The day has come. Aliens have landed. Their wars will be fought with the terrible weapons of super-science, menacing all mankind and every creature on the Earth. And I have never been more excited. And yes, I did just paraphrase of War of The Worlds. XCOM is here and has brought out the micro-management fiend in me.

XCOM comes from a long lineage of strategy games that started almost 20 years ago now. Sadly the series came to a halt several years after the first instalment and the series was thought to be lost. That was until Firaxis and 2K decided to revive the series.

The story for XCOM is simple: aliens have invaded and you need to stop them. Not because they are evil or anything but because they look a little cliche and I doubt this is going to end like E.T. did. Y’know, with all the hugs and magic fingers? For me the story was what I made of it. I could customise soldiers and choose where my bases were placed or which countries I let fall. The sense of attachment you get when ‘Dan’ takes a devastating shot to the face or when you have to leave ‘Mark’ behind because going back to save him might cost you another squad member combined with the difficult choices and a desire to see your friends survive the potential end of the world really grips you. You just have to find it amongst all the gooey green blood and dissected alien brains.

As far as levels go they are also extremely unique. As far as I could tell there were a good few that had completely different feels and layouts to them. The levels reflect key areas of the globe under great stress and unique and stand apart from one another. The HUD is sleek, sophisticated and never intrudes on the gameplay. Sure it is there and visible but not once did it diminish my experience. Another plus to this charming RTS.

I’ve had countless hours of fun and I can’t even begin to describe how excited I’ve been playing it. But what I can tell you is that I’ve set up mission command in my bedroom and the space probe in my garden is about 25% complete. Although a top-down game you always feel like you are part of the fight. Quick close-ups of your team obliterating alien scum leaves an overwhelming feeling of satisfaction. Even the follow-up scenes where you watch a member of the squad dash across the map feels intense.

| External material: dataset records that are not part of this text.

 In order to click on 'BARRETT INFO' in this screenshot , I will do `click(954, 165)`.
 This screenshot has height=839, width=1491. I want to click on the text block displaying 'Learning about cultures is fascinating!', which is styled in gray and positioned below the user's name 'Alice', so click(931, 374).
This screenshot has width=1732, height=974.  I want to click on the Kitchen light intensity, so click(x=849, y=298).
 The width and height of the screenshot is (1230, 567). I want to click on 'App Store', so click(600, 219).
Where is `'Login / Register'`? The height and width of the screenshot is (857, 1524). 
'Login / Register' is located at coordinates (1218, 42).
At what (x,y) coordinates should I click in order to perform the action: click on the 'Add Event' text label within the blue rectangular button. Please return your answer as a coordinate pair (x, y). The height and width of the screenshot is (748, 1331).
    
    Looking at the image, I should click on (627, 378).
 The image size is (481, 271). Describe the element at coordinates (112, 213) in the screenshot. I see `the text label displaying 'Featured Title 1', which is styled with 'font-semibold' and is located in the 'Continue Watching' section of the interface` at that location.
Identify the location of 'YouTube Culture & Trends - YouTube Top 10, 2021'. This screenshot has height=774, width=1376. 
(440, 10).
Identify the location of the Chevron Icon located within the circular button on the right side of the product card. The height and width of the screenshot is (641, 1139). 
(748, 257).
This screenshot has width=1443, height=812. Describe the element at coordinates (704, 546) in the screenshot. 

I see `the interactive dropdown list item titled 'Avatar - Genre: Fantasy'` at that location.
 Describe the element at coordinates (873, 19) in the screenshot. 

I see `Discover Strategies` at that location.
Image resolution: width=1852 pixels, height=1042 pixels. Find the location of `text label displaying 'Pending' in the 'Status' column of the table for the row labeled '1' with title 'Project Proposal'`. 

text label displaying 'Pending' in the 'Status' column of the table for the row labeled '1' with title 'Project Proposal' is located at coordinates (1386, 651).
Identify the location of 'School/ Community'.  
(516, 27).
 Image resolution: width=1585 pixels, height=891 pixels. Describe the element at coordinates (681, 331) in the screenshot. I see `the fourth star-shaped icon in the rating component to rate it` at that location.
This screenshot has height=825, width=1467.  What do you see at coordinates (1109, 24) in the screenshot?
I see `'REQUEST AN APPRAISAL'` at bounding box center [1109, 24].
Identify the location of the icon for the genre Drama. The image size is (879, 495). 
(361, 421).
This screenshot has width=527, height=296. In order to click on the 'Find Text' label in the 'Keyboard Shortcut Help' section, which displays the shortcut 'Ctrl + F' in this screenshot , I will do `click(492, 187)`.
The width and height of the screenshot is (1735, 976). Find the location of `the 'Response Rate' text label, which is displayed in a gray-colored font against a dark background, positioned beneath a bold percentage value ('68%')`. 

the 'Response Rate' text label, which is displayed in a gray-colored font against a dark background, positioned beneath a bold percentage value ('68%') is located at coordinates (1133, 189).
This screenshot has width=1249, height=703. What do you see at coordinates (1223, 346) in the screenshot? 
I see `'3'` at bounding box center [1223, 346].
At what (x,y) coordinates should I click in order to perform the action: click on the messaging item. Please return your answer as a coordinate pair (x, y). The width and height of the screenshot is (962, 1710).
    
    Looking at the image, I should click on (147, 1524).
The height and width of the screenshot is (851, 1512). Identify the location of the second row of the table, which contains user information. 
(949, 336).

I honestly can’t begin to explain how much I love micro-management. XCOM captures everything that’s good about managing resources, troops, ships, money, research and building space. Every time you think you have perfected one aspect the game throws a curveball at you and changes your outlook on what is important in the game. A stand-out moment of micro-management for me was when I perfected my base to the point I had some great power connections and some awesome workshop bonuses to find out that I had no room left at that point and had to excavate more to find room for a crucial building. It almost cost me a lot of countries in the union. The possibilities seem endless and it could take months to find the perfect playthrough.

XCOM is fantastic on so many levels. I struggled to stop playing even to tell you how awesome it is. If you want in-depth micro-management you won’t find any as complex as this but if you are looking for a solid turn-based strategy you can focus a lot more on the tactical side of the battles. There hasn’t been anything quite like this on consoles this generation, or there hasn’t been any that have filled me with quite as much glee. If it had a stronger story and some slightly tweaked voice acting I would be giving it a 10 but as it stands not only is XCOM a great game but it is a strong contender for my game of the year. Batten down the hatches and fire up the comms link; Earth needs you.